Say how many lines of these entries include the word "agent", and answer with the number alone.

(Entries provided):
========================================

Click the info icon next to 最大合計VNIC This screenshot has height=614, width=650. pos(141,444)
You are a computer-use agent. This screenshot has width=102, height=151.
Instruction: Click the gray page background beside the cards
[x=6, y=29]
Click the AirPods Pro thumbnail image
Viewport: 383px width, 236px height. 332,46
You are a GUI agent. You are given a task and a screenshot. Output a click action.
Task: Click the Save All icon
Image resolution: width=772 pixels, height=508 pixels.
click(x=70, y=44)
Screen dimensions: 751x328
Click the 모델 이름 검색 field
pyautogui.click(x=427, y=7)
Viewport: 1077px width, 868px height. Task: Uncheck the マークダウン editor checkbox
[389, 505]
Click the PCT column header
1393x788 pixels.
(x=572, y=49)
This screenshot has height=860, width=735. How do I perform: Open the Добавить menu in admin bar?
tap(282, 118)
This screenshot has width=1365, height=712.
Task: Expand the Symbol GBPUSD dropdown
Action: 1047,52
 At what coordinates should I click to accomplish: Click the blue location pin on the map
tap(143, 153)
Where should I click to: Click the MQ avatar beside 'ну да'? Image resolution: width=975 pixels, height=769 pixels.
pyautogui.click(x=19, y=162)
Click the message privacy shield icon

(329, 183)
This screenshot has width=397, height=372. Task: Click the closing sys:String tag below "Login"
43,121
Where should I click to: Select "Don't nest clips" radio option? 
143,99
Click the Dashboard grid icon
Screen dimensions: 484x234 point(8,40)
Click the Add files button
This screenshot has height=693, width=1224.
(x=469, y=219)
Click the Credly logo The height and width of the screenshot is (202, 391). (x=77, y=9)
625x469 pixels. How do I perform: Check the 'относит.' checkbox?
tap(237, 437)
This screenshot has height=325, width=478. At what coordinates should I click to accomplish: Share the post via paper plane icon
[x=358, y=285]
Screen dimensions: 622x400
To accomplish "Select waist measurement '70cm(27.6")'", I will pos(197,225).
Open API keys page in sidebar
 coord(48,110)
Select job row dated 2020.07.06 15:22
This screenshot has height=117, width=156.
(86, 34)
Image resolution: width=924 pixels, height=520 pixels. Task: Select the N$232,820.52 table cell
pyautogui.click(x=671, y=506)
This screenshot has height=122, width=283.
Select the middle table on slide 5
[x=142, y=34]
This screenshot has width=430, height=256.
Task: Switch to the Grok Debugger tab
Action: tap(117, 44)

========================================

(Response to the task):
2